Recorded data →

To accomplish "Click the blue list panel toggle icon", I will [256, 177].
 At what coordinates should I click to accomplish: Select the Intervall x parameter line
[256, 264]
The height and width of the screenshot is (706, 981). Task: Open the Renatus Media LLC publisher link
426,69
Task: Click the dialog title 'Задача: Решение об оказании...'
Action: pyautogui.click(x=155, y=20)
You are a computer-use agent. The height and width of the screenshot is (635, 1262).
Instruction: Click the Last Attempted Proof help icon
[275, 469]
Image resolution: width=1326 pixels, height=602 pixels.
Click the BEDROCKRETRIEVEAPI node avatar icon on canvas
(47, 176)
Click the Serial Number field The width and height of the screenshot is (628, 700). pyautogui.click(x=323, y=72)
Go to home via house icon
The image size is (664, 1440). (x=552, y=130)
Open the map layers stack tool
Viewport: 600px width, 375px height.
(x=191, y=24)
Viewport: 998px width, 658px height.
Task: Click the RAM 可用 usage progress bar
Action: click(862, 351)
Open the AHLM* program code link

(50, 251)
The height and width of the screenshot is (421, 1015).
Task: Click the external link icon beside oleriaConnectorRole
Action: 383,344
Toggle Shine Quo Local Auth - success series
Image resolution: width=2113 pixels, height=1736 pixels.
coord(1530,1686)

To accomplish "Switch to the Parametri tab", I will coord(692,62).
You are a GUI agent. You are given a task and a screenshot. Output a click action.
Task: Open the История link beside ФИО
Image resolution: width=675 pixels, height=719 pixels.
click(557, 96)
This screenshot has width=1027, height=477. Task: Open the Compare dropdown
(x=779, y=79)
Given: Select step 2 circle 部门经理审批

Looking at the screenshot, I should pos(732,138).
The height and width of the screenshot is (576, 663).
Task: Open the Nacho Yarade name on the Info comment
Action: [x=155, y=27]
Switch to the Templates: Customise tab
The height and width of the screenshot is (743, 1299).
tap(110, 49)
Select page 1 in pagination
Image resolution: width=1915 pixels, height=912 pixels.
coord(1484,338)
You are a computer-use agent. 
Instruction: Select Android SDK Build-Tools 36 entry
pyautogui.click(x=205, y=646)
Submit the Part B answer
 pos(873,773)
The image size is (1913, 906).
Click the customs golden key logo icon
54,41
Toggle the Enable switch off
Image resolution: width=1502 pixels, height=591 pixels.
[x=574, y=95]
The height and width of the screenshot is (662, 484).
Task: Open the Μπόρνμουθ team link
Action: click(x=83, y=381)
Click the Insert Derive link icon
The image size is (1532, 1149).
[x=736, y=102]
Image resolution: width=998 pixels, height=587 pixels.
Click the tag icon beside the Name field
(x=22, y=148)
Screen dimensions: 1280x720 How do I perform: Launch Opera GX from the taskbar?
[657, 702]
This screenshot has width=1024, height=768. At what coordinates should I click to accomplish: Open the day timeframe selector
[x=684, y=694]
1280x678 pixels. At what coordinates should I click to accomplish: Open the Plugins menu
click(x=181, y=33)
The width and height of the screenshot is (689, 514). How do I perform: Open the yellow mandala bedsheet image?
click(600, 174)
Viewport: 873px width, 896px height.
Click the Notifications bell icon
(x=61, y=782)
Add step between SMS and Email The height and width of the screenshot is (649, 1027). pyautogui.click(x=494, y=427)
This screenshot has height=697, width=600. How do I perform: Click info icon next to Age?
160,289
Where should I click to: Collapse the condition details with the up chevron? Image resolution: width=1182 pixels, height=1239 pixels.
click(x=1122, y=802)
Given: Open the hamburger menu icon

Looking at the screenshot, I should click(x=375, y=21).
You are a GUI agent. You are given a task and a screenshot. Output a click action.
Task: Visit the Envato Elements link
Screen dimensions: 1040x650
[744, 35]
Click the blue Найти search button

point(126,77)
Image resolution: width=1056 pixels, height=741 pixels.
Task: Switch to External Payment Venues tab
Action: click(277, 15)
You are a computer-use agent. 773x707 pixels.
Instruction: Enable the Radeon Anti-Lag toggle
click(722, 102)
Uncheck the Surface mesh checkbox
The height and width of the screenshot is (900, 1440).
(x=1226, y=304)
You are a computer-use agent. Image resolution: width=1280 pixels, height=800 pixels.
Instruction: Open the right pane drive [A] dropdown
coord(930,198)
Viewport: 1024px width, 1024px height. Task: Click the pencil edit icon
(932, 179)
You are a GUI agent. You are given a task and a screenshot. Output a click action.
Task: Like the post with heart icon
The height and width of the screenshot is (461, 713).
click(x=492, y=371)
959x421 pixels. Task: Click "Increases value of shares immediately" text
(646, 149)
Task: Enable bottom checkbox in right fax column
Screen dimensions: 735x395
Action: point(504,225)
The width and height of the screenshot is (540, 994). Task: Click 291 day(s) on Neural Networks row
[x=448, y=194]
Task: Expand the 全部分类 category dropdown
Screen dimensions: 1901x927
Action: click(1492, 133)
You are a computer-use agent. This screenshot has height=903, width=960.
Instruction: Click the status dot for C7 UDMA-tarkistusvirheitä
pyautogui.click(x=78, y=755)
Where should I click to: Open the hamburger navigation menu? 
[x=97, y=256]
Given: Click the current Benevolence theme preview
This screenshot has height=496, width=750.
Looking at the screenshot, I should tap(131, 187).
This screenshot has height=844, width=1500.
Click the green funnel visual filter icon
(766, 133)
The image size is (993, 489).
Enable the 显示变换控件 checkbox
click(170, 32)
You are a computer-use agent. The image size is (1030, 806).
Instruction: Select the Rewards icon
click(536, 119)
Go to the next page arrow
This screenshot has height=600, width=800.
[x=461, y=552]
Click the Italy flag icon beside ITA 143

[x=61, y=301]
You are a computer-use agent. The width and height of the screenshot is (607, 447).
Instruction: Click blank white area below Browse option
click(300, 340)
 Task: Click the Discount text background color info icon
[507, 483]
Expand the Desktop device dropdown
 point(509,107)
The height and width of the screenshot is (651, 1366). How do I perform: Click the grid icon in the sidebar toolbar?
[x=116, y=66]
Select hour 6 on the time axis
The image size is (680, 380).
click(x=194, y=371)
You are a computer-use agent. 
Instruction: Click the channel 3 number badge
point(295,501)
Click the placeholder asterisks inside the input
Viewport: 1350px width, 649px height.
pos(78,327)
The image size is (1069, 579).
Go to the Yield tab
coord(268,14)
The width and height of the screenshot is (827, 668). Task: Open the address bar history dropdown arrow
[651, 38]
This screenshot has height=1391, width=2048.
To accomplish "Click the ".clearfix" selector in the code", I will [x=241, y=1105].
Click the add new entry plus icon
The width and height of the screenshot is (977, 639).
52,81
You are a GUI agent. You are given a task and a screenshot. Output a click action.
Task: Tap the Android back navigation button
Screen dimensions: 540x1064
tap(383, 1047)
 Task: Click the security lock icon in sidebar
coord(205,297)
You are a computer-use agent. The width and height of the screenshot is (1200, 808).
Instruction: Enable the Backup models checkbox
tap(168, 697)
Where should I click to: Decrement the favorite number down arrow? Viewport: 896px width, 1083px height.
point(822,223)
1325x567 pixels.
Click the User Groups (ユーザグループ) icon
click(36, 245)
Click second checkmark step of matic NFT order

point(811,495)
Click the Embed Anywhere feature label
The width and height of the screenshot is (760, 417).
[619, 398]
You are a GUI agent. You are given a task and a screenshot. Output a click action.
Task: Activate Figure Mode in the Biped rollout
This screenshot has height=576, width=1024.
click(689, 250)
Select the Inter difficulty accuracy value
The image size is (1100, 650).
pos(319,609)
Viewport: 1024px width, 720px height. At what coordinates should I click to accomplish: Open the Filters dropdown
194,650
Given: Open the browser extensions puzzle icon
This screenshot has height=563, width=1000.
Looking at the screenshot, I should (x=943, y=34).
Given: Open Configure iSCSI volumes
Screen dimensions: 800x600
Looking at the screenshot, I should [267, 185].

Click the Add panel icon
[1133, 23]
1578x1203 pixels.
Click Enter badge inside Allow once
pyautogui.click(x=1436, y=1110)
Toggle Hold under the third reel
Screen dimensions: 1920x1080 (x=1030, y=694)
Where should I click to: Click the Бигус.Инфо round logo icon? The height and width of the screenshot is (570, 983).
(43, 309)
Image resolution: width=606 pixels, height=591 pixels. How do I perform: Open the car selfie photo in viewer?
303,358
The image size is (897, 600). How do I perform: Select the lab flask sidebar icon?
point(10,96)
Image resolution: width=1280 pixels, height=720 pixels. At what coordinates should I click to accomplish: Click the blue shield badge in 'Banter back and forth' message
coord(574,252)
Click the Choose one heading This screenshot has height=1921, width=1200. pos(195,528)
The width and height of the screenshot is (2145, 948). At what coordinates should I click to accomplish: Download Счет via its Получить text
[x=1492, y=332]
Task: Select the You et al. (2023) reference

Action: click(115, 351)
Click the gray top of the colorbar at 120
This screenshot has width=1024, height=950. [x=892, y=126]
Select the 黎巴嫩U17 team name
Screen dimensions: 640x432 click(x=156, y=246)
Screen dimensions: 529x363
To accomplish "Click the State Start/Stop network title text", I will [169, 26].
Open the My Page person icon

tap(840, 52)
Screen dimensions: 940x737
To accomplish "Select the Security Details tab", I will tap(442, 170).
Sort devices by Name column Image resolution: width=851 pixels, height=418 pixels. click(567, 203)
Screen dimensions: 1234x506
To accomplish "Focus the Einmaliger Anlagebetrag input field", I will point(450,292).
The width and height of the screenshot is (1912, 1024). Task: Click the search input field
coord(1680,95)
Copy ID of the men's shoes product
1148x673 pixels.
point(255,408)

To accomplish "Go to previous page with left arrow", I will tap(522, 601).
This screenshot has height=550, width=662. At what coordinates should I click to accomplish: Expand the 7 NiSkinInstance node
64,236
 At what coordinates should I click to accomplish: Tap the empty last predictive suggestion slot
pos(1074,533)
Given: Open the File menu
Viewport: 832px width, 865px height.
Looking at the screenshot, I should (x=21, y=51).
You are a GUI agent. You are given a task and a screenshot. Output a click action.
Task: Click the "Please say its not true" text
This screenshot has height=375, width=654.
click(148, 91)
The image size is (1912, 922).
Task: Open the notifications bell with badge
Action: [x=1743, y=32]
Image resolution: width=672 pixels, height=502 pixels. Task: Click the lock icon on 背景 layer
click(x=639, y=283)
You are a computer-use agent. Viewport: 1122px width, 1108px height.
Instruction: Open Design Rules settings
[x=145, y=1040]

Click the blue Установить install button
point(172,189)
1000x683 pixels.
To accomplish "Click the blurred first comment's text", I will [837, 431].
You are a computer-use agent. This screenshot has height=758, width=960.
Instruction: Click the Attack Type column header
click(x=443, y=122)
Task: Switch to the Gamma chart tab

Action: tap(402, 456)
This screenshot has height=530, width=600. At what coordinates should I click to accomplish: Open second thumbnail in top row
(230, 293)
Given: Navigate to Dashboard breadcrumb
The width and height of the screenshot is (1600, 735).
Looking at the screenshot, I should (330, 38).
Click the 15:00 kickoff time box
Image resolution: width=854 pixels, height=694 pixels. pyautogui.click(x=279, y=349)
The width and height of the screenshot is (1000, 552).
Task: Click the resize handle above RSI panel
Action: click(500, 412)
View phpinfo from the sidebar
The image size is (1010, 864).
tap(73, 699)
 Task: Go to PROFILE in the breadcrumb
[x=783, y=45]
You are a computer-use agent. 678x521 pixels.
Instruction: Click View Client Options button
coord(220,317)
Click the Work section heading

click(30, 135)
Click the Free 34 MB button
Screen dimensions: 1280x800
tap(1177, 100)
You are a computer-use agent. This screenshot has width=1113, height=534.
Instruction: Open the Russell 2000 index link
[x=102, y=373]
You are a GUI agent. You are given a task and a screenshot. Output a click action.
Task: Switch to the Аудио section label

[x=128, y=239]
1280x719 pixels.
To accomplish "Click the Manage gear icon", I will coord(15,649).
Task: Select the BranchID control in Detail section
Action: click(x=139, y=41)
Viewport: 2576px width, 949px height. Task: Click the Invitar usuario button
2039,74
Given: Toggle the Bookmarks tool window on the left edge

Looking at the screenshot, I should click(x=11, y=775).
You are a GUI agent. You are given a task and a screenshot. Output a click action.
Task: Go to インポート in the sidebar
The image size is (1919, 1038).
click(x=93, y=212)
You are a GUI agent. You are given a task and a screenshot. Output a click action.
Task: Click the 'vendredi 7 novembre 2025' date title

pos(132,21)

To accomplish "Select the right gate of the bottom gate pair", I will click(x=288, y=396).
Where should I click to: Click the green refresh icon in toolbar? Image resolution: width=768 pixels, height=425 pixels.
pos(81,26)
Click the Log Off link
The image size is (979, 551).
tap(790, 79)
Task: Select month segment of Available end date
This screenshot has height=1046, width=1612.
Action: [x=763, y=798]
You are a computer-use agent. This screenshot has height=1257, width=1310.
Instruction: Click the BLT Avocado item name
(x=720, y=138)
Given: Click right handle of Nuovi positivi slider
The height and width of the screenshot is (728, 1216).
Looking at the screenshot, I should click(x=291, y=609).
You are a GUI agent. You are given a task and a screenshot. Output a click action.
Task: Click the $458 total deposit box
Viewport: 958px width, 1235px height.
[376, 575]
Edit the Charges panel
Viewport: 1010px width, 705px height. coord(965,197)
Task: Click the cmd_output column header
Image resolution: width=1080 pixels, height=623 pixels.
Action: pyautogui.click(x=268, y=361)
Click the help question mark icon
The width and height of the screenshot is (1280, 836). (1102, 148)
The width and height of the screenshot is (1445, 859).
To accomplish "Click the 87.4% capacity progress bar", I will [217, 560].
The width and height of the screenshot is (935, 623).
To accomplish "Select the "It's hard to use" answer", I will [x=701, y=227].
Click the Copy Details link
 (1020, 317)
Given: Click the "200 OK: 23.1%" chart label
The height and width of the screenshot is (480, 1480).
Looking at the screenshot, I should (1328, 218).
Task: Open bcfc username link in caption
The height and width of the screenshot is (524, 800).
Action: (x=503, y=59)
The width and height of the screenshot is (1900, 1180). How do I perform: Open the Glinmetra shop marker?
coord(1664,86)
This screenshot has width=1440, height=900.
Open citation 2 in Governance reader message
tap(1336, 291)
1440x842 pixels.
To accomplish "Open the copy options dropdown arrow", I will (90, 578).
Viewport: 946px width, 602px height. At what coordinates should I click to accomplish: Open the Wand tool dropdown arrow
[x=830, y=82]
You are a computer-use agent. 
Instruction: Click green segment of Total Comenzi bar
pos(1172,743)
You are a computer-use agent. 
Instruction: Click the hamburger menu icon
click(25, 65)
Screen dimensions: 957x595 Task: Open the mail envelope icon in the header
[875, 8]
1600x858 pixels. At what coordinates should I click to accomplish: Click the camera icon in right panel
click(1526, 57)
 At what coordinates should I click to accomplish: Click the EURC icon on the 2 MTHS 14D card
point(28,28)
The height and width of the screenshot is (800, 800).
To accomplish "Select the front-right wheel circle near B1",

What you will do →
Each line in the data that holds the string "bottom" should be found and copied.

Exercise response →
Task: Enable bottom checkbox in right fax column
To accomplish "Select the right gate of the bottom gate pair", I will click(x=288, y=396).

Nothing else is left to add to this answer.